Neuro cases may be intimidating, but the use of case studies helps make a session on the topic less intimidating.
"We've done case studies at NTI and people ask for more," said DaiWai M. Olson, a professor at University of Texas Southwestern. He is joined by Mary Kay Bader, a neuro ICU nurse at Providence Mission Hospital; and Sarah L. Livesay, associate dean at the College of Nursing at Rush University. They and Olson will co-lead "Twilight Zone: Neuro Cases Out of This World" on Tuesday.
The three presenters are experts on neuro, particularly on what an ICU nurse may encounter. Bader began to specialize in 1983. "It's a fascinating specialty. It's where you can take anatomy and correlate your exam. You see something and already liken it to where the abnormality is in the brain. If nurses don't pick up the changes when the patient is deteriorating, there are grave consequences."

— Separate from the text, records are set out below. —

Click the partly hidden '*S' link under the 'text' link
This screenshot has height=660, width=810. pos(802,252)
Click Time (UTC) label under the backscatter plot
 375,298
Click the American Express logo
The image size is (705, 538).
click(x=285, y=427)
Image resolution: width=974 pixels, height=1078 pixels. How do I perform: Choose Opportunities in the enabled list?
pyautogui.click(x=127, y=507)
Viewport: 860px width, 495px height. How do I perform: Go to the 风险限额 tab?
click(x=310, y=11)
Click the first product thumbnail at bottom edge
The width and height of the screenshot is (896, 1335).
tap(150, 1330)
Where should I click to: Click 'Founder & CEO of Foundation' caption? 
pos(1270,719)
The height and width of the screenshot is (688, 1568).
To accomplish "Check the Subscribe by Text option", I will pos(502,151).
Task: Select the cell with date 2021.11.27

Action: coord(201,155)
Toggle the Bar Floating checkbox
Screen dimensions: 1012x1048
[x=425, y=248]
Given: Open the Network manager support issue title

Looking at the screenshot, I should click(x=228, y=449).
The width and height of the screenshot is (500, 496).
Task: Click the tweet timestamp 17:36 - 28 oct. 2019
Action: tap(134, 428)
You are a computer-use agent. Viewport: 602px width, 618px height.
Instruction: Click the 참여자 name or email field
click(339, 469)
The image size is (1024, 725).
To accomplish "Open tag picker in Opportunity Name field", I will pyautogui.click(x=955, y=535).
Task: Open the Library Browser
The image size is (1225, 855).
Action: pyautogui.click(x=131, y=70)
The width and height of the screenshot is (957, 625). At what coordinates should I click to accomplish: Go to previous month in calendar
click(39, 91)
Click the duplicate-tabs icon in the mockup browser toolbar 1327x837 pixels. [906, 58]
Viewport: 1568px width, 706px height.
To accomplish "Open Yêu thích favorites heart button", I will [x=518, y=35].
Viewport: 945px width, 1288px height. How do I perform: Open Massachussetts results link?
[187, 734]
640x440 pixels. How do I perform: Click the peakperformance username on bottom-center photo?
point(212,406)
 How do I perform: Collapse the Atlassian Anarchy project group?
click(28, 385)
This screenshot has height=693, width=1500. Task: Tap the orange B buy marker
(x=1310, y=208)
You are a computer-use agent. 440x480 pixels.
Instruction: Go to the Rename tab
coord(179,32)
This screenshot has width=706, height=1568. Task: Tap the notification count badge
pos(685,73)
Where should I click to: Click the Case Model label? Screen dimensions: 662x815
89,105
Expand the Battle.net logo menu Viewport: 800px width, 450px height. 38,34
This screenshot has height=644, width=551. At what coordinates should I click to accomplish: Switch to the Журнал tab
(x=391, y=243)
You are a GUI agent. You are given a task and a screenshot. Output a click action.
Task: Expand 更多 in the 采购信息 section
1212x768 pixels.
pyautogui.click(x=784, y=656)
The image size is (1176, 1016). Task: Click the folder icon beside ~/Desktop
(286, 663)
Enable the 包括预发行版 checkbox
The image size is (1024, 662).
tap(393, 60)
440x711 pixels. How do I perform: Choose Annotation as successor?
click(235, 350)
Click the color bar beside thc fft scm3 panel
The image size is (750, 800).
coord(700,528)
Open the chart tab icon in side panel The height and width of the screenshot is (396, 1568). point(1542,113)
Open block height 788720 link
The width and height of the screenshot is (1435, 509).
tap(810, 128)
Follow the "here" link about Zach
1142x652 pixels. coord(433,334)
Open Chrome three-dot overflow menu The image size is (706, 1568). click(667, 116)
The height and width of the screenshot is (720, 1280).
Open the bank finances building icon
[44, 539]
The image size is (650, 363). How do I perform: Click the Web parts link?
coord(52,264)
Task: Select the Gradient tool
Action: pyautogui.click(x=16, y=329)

Livesay worked in neuro on an ICU night shift in the 1980s. "I can remember my faculty saying, 'You got a job in neuro. Stay a year and move on to a better [type of] ICU.' "I started in neuro and never left." Now, she's the one always up to teach a course on neuro at Rush.
They bring their years of experience to the session's cases, which are "really unusual and interesting," Livesay said. "It teaches a spirit of inquiry. Even though we're talking about really unusual cases, nursing implications and nursing care, it's pretty straightforward. We're talking about cases they may not see, but these are take-home messages that are meaningful."
While neuro cases may be unfamiliar to many critical care nurses, they have an important role, Bader said. "It's a journey to show how the clinical team – how nurses with their continuing assessment and reassessment – can influence the trajectory of that case."